◆ ACTIVITY
Where does "computer" appear in the data? Return each line that holds it.

══════════════════════════════

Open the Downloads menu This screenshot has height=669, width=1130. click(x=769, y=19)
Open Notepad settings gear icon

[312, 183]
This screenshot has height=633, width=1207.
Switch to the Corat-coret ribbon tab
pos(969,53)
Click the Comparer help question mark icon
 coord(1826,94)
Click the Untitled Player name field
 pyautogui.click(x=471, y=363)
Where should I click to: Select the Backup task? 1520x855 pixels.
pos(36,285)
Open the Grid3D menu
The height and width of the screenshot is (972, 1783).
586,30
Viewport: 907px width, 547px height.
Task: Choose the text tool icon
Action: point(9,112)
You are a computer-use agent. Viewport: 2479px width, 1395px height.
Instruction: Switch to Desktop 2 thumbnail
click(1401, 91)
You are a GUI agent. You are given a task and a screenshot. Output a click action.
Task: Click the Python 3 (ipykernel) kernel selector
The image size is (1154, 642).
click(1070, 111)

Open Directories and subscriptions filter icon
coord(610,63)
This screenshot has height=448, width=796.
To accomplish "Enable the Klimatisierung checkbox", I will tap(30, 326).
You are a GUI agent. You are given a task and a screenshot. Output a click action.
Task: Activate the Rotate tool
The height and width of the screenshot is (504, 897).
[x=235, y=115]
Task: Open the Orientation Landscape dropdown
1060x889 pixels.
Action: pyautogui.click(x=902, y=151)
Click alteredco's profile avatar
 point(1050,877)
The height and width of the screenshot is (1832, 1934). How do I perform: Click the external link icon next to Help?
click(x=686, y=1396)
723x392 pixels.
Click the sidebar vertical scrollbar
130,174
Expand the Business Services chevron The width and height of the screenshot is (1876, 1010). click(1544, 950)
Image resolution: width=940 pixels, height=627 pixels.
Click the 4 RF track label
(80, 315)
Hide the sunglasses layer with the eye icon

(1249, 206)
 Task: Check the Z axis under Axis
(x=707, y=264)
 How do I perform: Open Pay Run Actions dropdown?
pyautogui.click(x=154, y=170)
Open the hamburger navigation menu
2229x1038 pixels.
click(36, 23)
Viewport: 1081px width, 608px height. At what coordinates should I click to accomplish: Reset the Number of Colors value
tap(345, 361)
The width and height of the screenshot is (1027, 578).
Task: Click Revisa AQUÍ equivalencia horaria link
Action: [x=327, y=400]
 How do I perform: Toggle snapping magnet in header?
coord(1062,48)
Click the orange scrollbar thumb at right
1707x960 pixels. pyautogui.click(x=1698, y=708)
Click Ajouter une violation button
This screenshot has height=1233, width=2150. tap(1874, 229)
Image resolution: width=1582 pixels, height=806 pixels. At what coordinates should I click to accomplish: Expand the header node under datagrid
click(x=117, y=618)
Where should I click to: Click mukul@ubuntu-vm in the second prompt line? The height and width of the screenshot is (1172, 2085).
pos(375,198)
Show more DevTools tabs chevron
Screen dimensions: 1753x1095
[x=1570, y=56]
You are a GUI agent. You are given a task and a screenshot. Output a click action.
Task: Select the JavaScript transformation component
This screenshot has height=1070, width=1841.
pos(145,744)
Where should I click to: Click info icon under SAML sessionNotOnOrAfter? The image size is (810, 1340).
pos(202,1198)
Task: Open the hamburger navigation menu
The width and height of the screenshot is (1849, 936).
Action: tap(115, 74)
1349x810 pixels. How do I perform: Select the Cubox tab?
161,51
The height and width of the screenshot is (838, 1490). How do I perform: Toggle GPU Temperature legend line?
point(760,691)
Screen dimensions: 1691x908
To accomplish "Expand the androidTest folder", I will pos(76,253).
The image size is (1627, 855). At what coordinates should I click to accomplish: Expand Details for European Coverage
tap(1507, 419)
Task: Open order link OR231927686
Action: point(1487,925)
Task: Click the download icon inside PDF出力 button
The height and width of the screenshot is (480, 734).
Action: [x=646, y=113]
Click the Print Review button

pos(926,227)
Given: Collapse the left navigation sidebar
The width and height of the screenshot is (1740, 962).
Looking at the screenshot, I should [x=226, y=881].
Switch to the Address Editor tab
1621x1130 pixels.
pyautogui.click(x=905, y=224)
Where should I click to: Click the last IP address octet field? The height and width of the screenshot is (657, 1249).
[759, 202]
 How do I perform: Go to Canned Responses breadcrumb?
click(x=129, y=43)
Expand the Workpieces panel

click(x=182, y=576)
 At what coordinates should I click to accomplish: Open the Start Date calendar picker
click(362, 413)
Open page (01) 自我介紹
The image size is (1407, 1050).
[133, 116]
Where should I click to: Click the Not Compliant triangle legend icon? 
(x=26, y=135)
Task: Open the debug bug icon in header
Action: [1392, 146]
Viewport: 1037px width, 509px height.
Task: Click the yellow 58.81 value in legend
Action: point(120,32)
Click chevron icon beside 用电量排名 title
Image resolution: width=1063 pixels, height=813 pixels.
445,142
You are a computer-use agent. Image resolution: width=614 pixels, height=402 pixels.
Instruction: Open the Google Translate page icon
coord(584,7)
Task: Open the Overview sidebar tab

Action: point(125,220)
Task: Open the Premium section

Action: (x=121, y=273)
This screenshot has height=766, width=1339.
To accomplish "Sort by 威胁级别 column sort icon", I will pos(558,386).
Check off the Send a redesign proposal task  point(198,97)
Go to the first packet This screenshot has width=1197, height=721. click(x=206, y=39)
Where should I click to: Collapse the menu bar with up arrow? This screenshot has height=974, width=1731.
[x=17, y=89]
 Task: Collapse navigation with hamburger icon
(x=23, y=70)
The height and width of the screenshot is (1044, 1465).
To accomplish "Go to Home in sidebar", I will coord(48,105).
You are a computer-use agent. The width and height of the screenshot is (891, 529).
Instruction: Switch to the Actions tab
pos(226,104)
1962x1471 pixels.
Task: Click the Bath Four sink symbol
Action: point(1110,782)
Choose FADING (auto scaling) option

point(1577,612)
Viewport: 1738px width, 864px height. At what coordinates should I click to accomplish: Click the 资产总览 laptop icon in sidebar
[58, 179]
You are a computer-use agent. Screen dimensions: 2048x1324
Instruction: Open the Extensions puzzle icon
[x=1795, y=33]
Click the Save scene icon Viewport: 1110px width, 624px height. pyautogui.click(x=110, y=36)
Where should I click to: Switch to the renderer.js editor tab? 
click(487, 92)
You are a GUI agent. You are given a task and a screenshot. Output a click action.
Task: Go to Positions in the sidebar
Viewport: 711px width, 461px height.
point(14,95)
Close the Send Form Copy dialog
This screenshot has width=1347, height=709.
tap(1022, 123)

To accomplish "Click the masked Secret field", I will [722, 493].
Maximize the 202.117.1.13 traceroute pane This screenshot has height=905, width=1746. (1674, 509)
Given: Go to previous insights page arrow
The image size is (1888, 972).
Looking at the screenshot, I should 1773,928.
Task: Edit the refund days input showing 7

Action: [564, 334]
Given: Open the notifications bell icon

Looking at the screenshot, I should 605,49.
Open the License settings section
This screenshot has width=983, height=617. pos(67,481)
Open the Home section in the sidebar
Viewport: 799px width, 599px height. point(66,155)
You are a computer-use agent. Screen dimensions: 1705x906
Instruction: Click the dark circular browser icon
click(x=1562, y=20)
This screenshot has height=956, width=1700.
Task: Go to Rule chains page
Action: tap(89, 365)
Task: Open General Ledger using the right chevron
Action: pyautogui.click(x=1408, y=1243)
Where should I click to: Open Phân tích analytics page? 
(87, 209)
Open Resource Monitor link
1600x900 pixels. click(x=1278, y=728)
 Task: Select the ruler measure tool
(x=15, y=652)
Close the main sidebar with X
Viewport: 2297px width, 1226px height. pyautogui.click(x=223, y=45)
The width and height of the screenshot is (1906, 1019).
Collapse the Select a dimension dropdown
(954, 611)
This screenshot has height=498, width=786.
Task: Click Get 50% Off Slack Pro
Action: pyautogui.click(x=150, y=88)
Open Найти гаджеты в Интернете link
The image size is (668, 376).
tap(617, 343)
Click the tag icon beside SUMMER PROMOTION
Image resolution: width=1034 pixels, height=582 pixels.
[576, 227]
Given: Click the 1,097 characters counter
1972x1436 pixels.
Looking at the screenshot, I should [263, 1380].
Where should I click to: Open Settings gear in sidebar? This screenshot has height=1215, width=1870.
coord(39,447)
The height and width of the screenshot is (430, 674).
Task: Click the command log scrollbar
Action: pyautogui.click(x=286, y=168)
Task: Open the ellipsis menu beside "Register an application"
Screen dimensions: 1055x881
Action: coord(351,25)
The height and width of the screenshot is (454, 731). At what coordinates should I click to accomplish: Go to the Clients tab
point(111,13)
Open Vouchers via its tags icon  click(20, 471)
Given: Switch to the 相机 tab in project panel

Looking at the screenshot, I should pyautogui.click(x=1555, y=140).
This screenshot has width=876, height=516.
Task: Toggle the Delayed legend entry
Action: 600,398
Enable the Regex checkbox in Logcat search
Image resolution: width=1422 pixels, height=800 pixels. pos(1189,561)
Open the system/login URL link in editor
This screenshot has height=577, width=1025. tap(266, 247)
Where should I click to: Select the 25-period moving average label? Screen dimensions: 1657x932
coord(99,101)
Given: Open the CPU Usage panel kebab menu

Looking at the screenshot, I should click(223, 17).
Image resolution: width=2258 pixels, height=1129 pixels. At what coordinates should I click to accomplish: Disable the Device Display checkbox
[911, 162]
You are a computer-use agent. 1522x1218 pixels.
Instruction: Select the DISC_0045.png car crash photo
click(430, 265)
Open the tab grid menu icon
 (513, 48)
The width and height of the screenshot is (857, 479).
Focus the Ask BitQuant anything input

══════════════════════════════

◆ SOLUTION FOR THIS TASK
You are a computer-use agent. Viewport: 2479px width, 1395px height.
You are a computer-use agent. Image resolution: width=614 pixels, height=402 pixels.
You are a computer-use agent. The width and height of the screenshot is (891, 529).
You are a computer-use agent. Screen dimensions: 2048x1324
You are a computer-use agent. Screen dimensions: 1705x906
You are a computer-use agent. 1522x1218 pixels.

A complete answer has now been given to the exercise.